Action item:
Omit every picture and write out the rest of the records exactly.

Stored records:
>>>

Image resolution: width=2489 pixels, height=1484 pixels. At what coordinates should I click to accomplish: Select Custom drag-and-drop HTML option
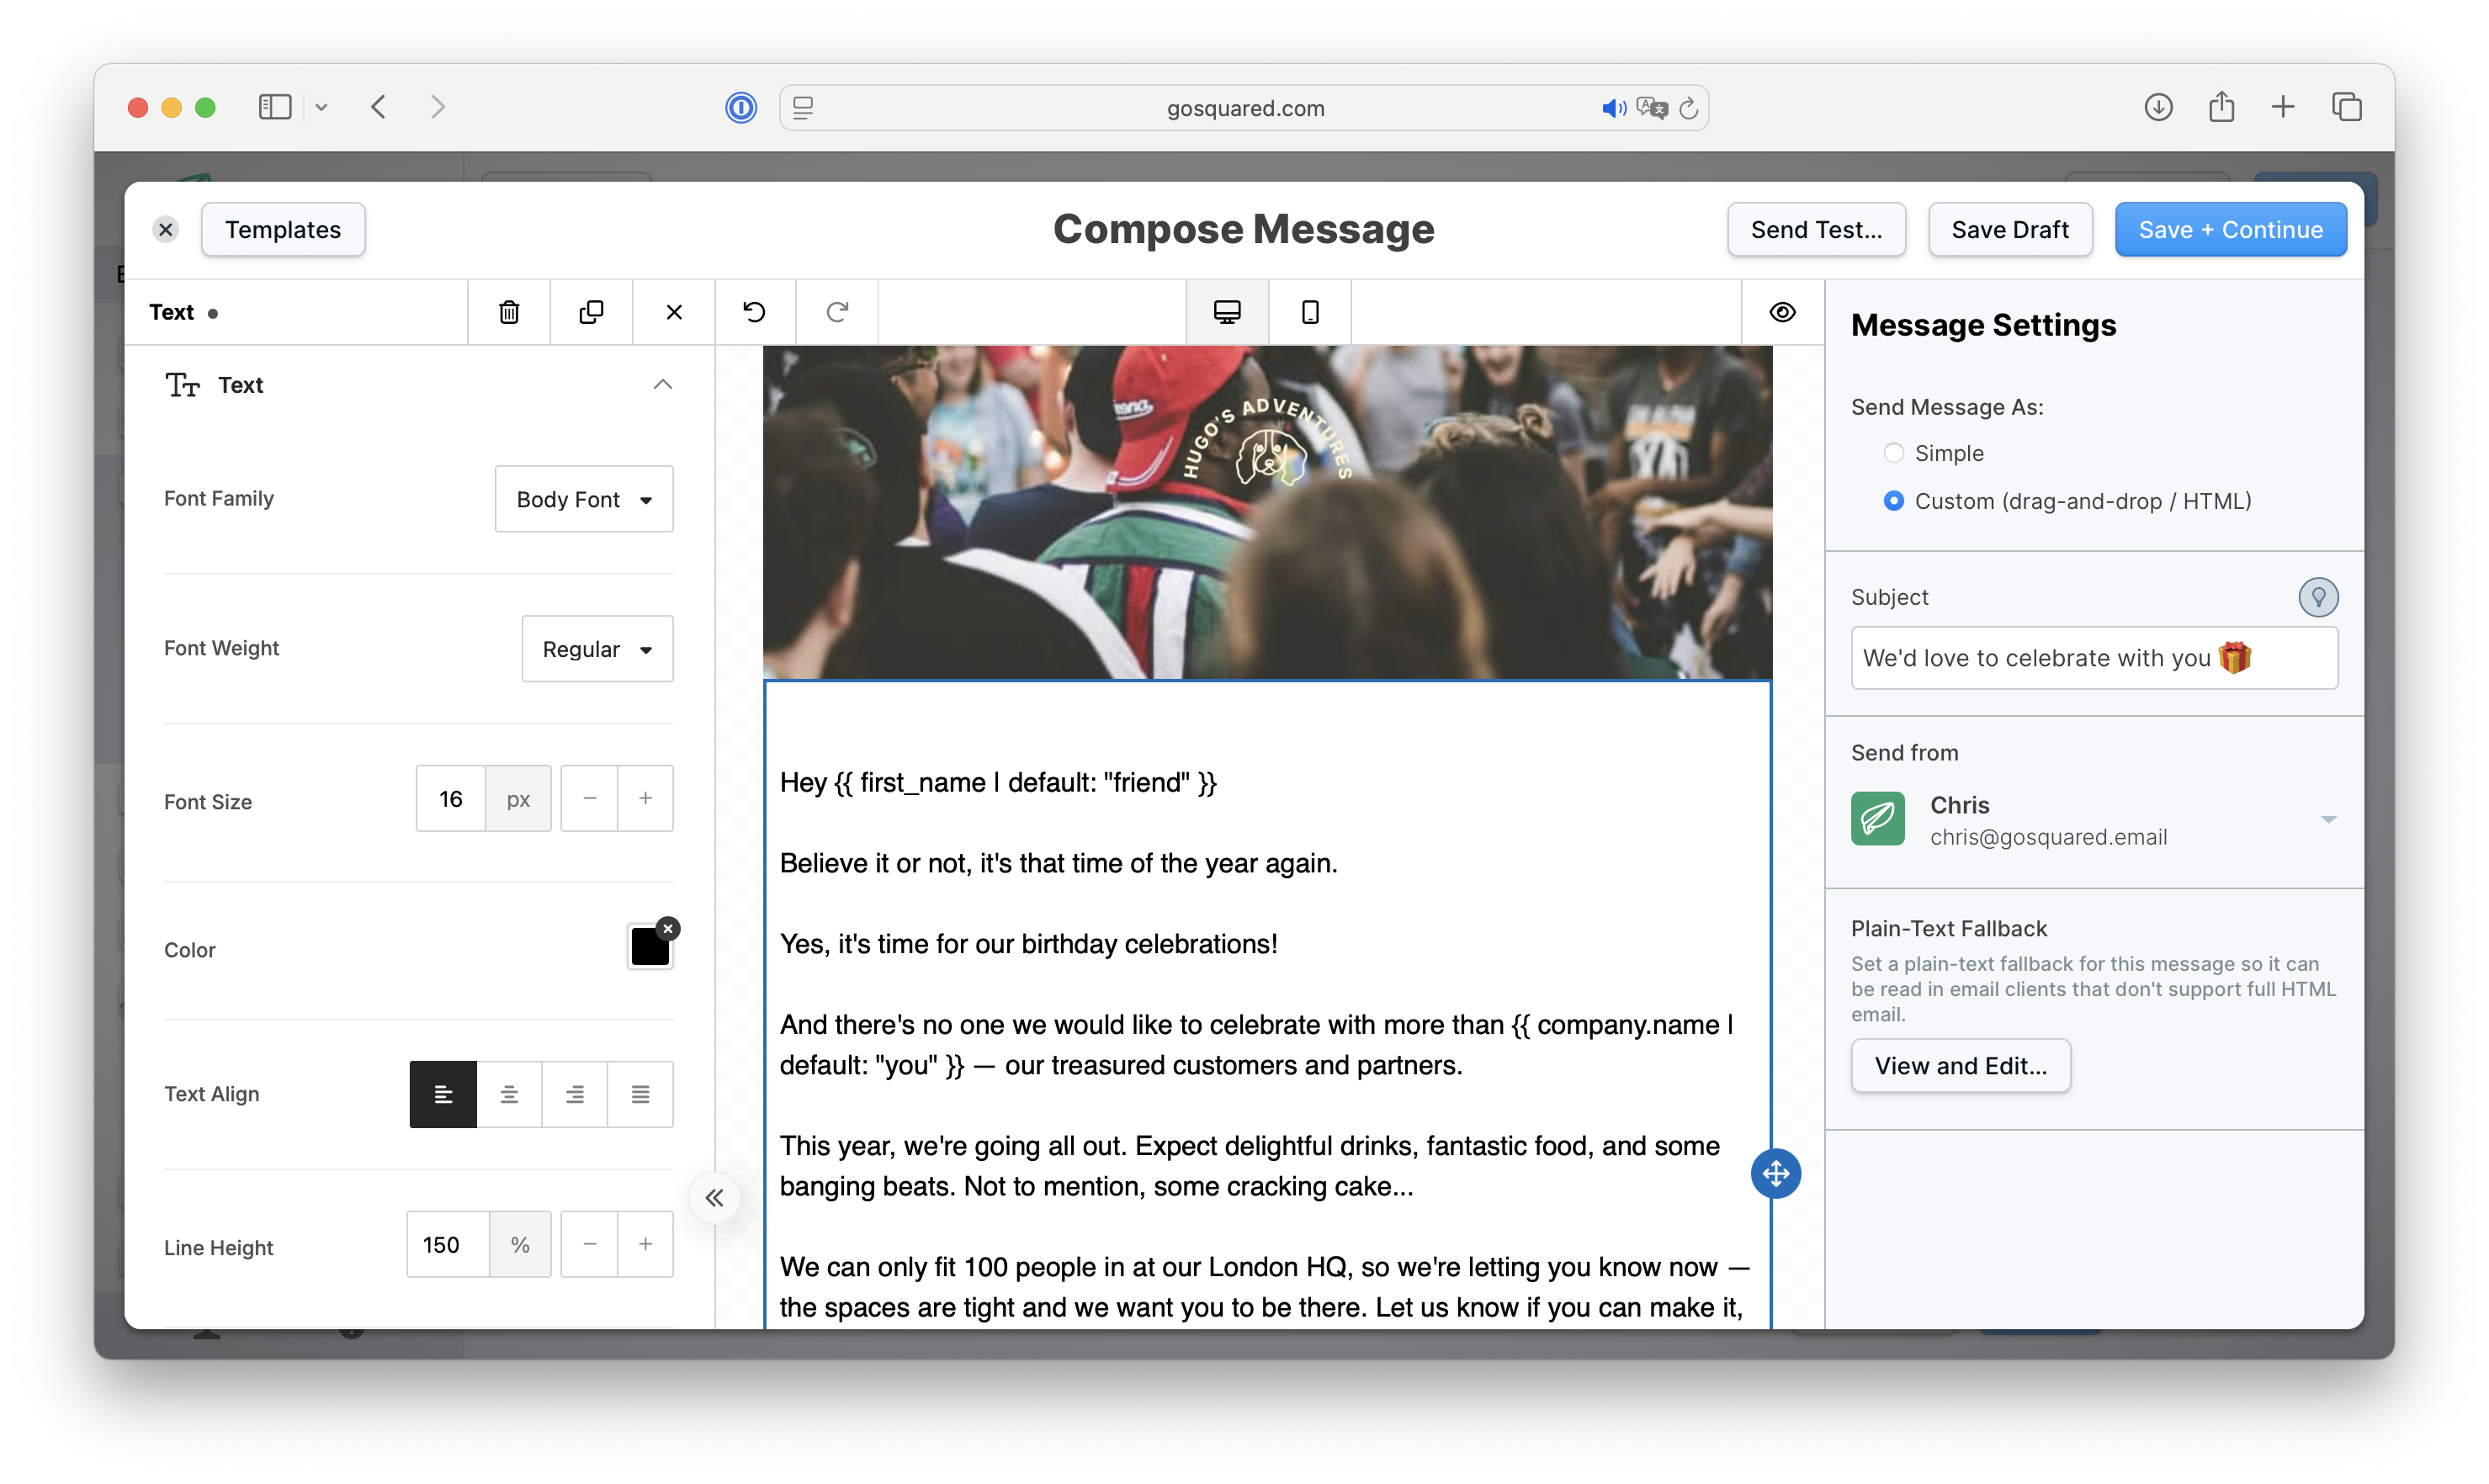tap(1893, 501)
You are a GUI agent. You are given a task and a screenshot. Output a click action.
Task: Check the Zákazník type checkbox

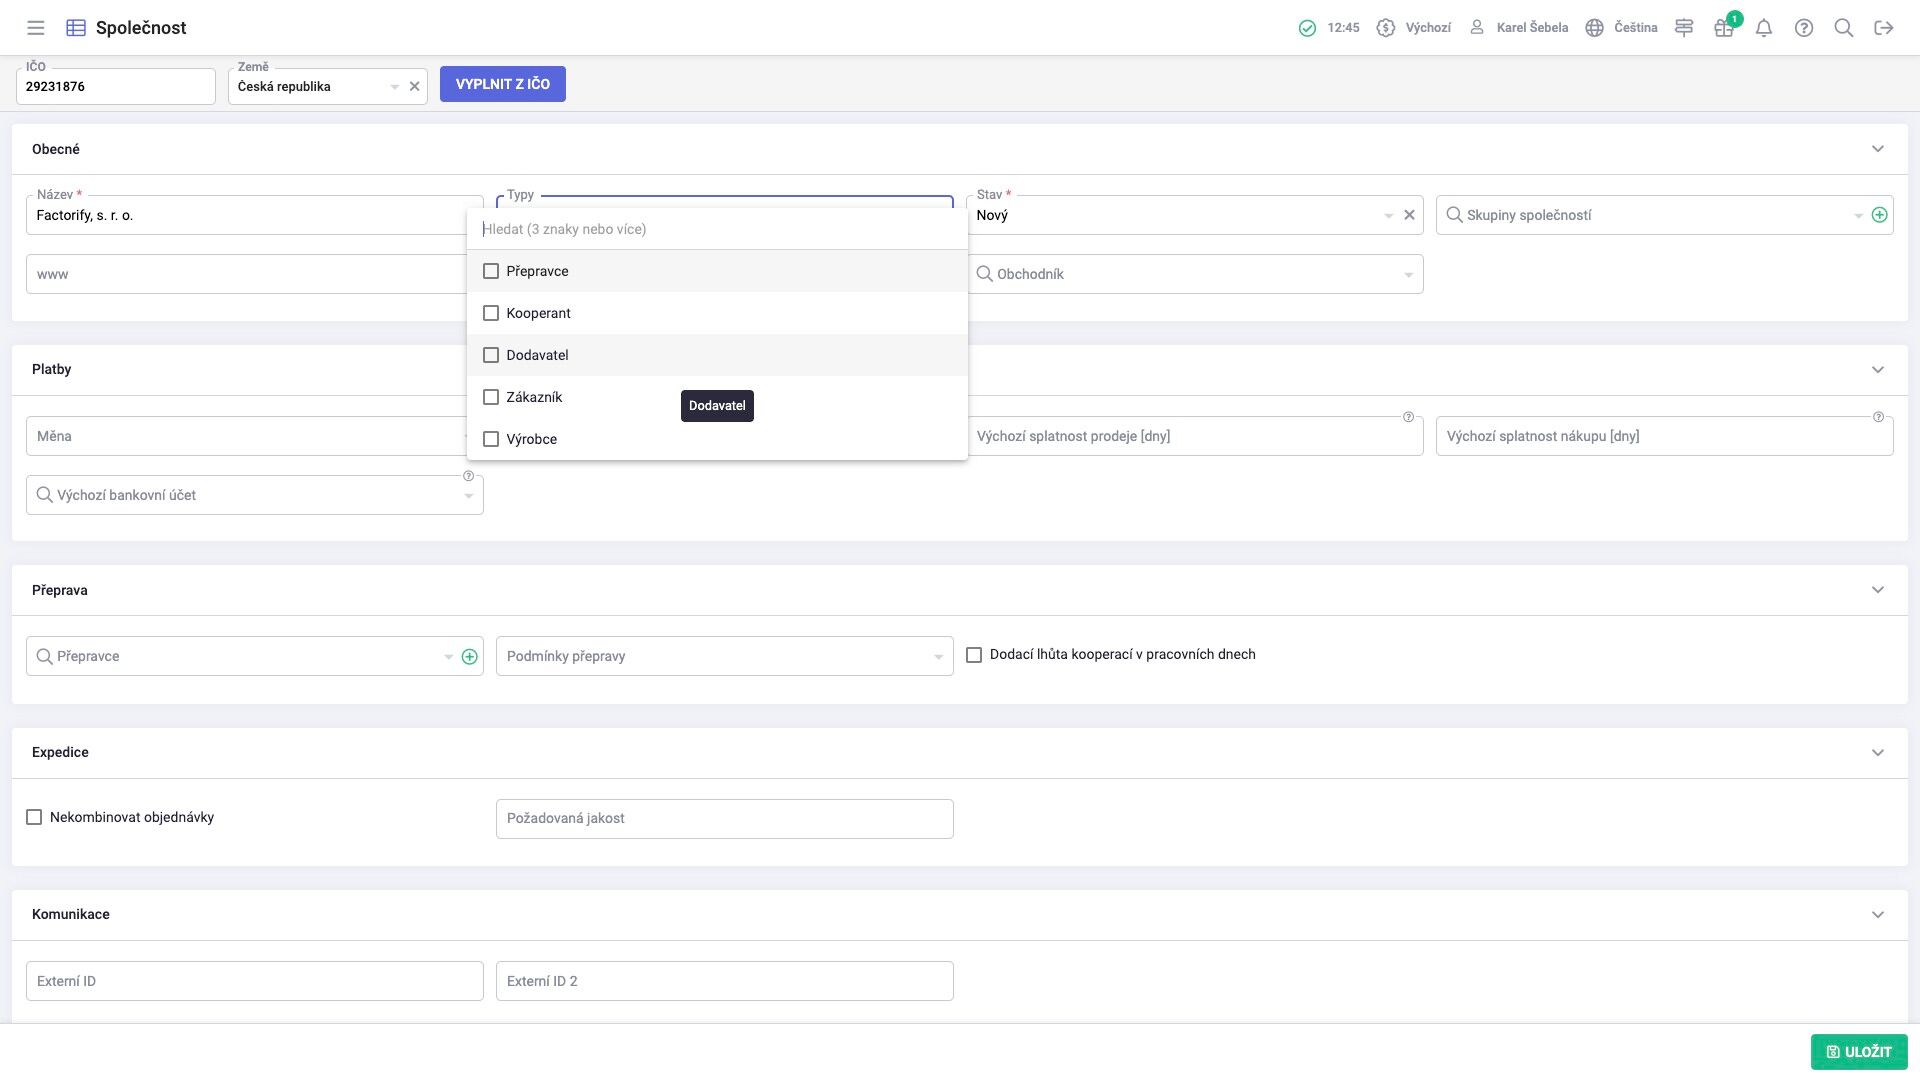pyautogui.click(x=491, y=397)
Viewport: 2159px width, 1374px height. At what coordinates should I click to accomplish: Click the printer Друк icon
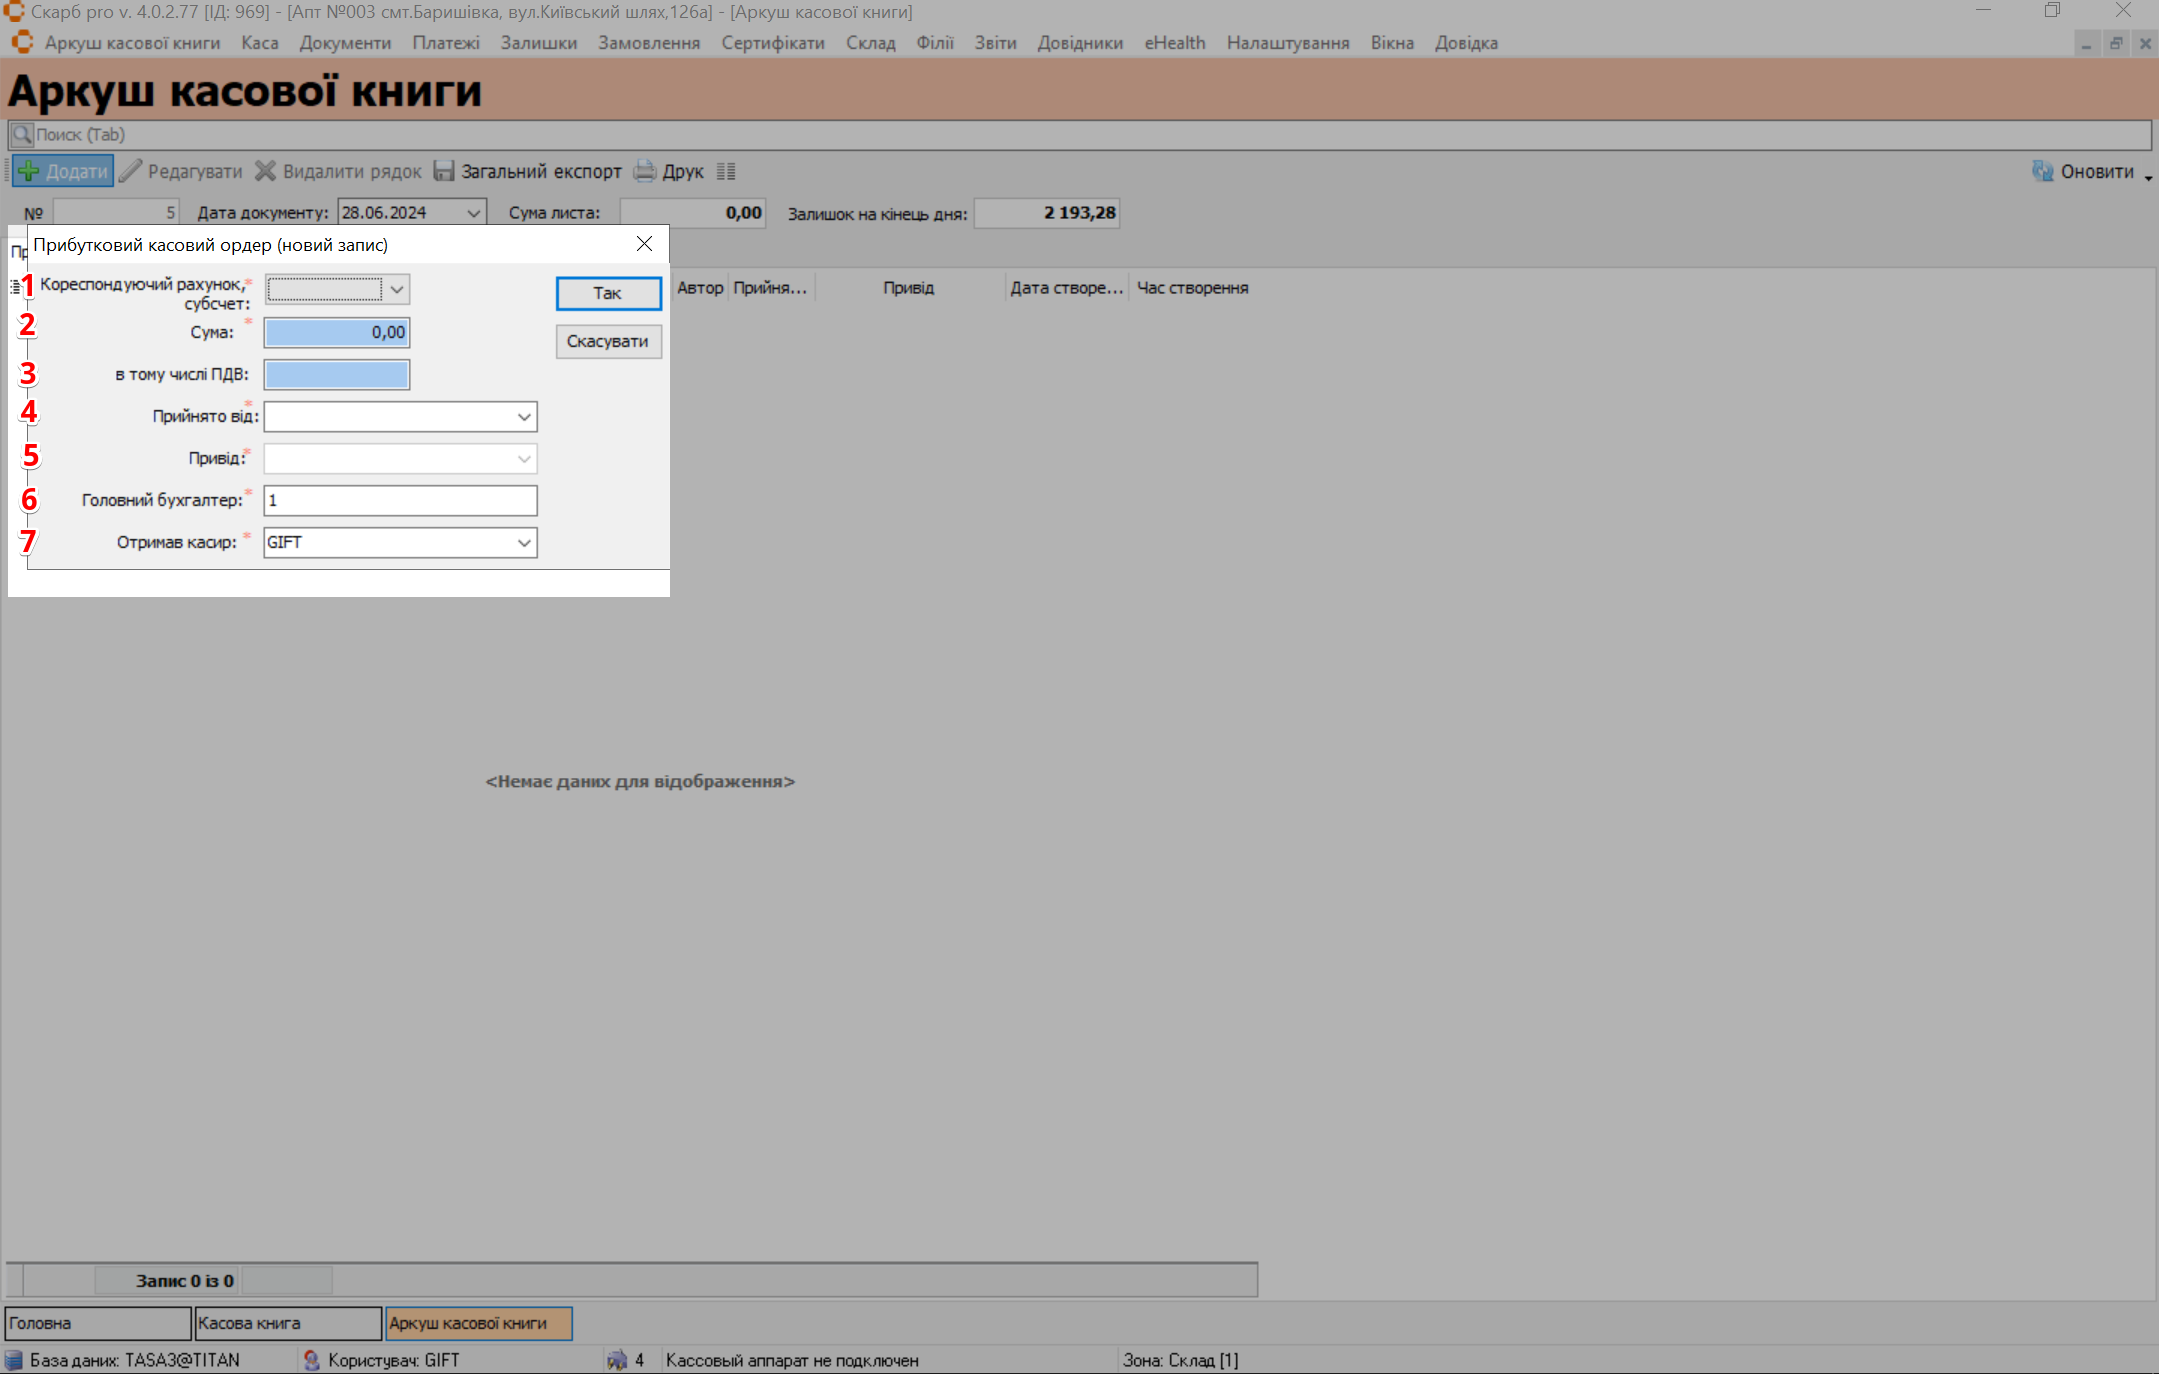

<<<

Solved problem:
Image resolution: width=2489 pixels, height=1484 pixels. At what coordinates should I click to accomplish: Select Custom drag-and-drop HTML option
tap(1893, 501)
You are a GUI agent. You are given a task and a screenshot. Output a click action.
Task: Check the Zákazník type checkbox

pyautogui.click(x=491, y=397)
Viewport: 2159px width, 1374px height. At what coordinates should I click to accomplish: Click the printer Друк icon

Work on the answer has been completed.